De Staat van Oranje: Duitse voetbalrevolutie als inspiratiebron
Het WK voetbal staat voor de deur. Opnieuw een eindtoernooi zonder het Nederlands elftal. Waar is het fout gegaan? En wat moet er gebeuren om het tij te keren? In de vierdelige tv-serie 'De Staat van Oranje' geeft de NOS de komende weken een andere kijk op de crisis in het Nederlandse voetbal.
In de eerste aflevering staat Duitsland centraal. Rond de eeuwwisseling ging het ronduit slecht met 'Die Mannschaft'. Met Euro 2000 als dieptepunt. De Duitsers eindigden toen als laatste in hun groep, achter Portugal, Roemenië en Engeland.
Duitsland greep de diepe crisis aan om zichzelf opnieuw uit te vinden. Op resolute wijze werd afgerekend met het traditionele denken; de klassieke Duitse opvattingen over tactiek en training werden openlijk ter discussie gesteld. Een ware revolutie was het gevolg.
Een van de trendsetters was Christian Heidel, die als technisch directeur van FSV Mainz 05 menig heilig huisje omverschopte. De voormalig autohandelaar stelde bij Mainz de ene na de andere jonge, op dat moment nog onbekende trainer aan. Een van hen was Jürgen Klopp, tegenwoordig de gevierde coach van Liverpool.

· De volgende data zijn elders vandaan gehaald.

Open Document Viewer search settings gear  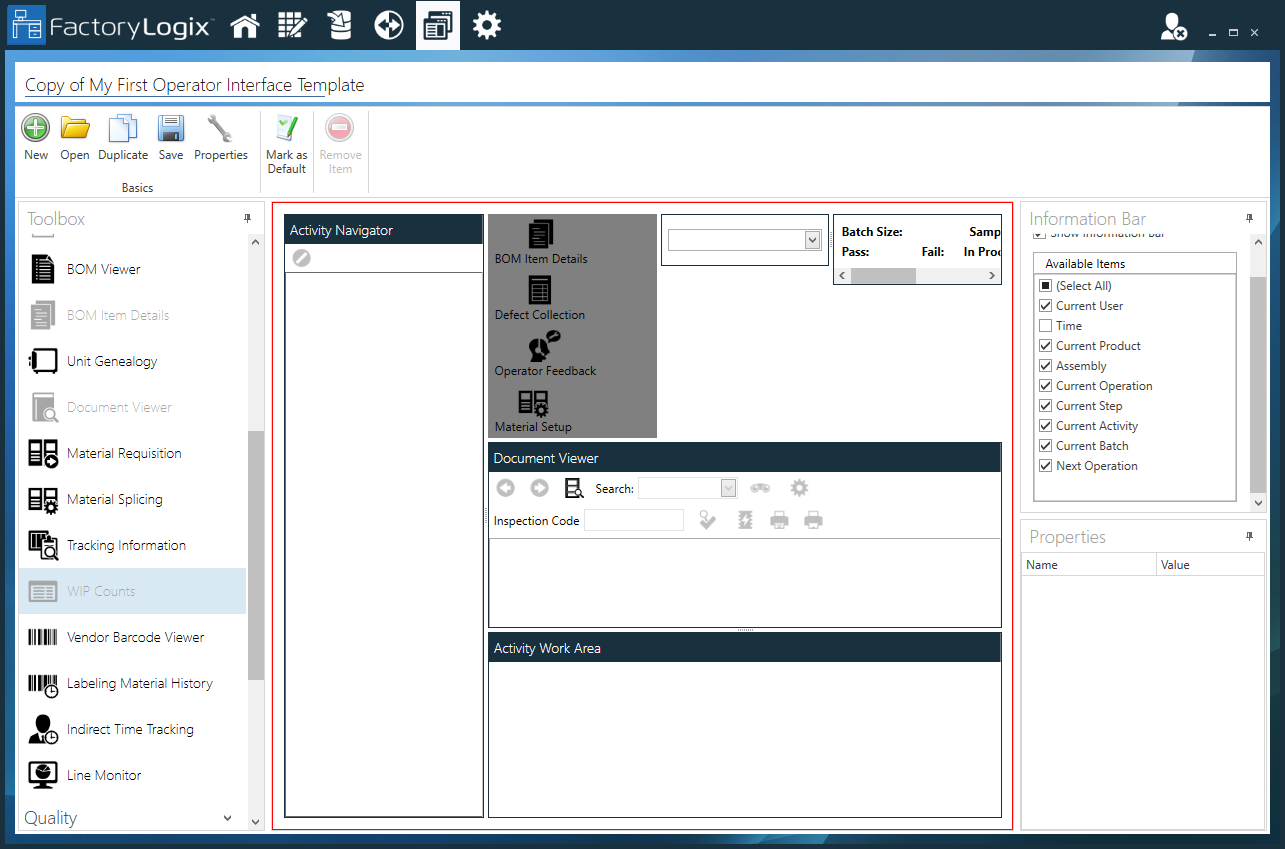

De vernieuwingen die het Duitse voetbal doorvoerde op het gebied van jeugdopleiding, trainersopleiding en technologie kregen in 2014 de ultieme bekroning: de wereldtitel in Brazilië.
Het winnende doelpunt in de finale van 2014, gemaakt door Mario Götze, blijkt te zijn 'gefabriceerd' in een oude Stasi-loods in Oost-Berlijn. Daar ontwikkelde uitvinder Christian Güttler de zogeheten Footbonaut, een apparaat waarmee een voetballer zijn techniek en handelingssnelheid kan trainen.
Naast Heidel en Güttler komen in de eerste aflevering ook Hoffenheim-trainer Julian Nagelsmann en zijn voormalige assistent Alfred Schreuder (tegenwoordig assistent-trainer bij Ajax) aan het woord. En we horen een aantal jonge, ambitieuze Nederlandse trainers die een dringende oproep doen aan de KNVB.